Improving the utility of synthetic vision data through search

Adriana Romero-Soriano - Meta FAIR

Feb. 27, 2026, 2:30 p.m. - Feb. 27, 2026, 3:30 p.m.

ENGMD 280

Hosted by: Oana Balmau


Over the last decade, the de facto standard for training high performing representation learning models has heavily relied on large scale static datasets crawled from the Internet. However, recent advances in visual content creation are challenging this status quo by pushing researchers to leverage high performing vision generative models as sources of training data. In this talk, I will address two research questions: (1) Are state-of-the-art image generative models optimized to provide high utility synthetic data?; and (2) How can we search the generative models’ manifold to find high utility synthetic data?
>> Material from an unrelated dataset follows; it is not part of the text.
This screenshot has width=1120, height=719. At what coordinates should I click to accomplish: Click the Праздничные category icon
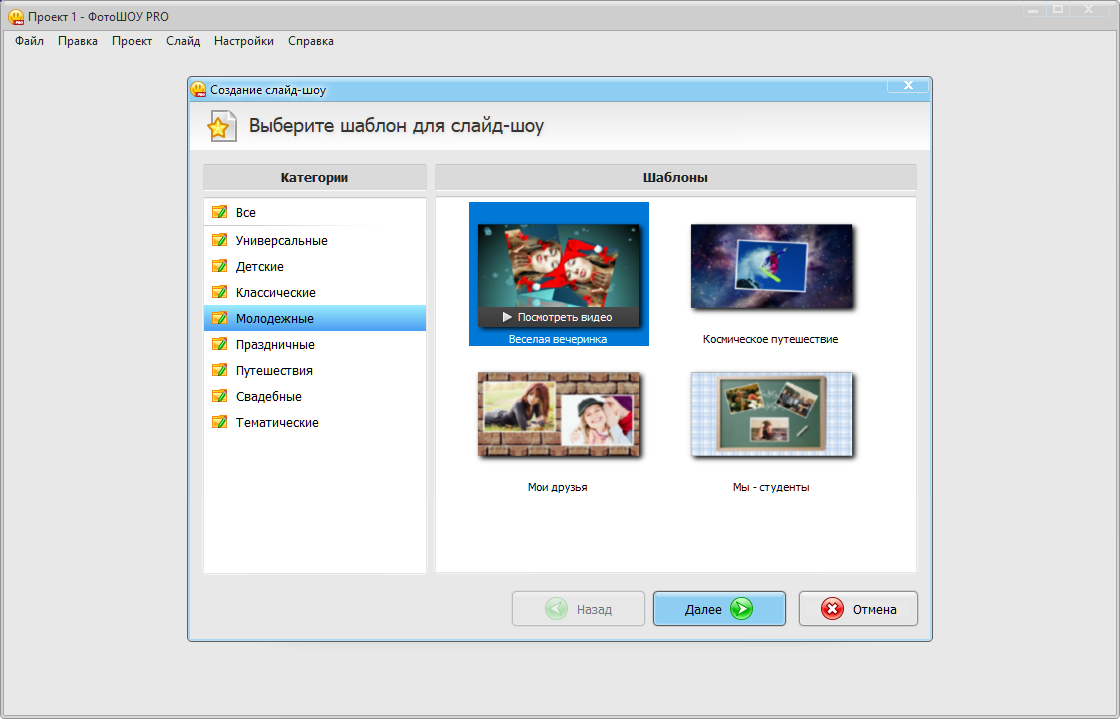tap(220, 344)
Adriana Romero-Soriano is a Research Scientist at Meta FAIR (Fundamental AI Research), an Adjunct Professor at McGill University's School of Computer Science, a core academic member of Mila (Quebec Artificial Intelligence Institute), and the recipient of a prestigious Canada CIFAR AI Chair. Adriana’s research is situated at the intersection of computer vision, generative modeling, and representation learning. She is recognized for her contributions to image and video generation, representation learning and active sensing. Her most recent work pushes the frontiers of vision and multi-modal generative models by devising novel model sampling, search, and post-training techniques to unlock high-utility and physically plausible synthetic data from generative models. Beyond her technical contributions, Adriana is an active member of the AI community: she has co-organized numerous workshops at top-tier conferences, including the ReGenAI workshop at CVPR (2024-2025) and sessions on the Science and Engineering of Deep Learning and Graph Representation Learning at NeurIPS and ICLR. Adriana earned her Ph.D. from the University of Barcelona under the supervision of Dr. Carlo Gatta, followed by a postdoctoral fellowship at Mila with Prof. Yoshua Bengio, where she advanced deep learning for complex biomedical and graph-structured data.